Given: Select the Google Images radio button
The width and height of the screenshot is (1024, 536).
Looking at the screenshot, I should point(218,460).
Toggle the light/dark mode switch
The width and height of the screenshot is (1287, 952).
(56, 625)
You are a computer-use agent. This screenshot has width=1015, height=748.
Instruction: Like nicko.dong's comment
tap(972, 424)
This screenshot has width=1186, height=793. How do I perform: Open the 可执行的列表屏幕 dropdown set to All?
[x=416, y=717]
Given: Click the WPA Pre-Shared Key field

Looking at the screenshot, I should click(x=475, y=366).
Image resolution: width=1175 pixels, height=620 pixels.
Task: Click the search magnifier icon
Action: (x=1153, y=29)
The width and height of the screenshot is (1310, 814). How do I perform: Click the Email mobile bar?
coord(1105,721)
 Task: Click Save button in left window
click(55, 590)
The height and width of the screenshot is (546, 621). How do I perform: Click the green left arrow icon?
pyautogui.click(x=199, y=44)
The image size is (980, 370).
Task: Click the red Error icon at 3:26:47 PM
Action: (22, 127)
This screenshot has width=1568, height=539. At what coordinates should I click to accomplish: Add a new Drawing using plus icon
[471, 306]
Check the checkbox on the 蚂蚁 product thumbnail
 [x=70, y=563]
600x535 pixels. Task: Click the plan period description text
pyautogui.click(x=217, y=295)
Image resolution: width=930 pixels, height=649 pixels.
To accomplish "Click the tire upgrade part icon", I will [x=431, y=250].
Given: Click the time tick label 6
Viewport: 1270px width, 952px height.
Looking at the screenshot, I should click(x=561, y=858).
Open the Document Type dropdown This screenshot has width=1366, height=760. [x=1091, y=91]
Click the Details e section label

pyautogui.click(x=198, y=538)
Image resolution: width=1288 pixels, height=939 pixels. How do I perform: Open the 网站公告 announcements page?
○ ○ ○ ○ ○
Directions =
Pick out and copy each line of the items above that contains the word "left".

The output =
 Task: Click Save button in left window
The height and width of the screenshot is (546, 621). How do I perform: Click the green left arrow icon?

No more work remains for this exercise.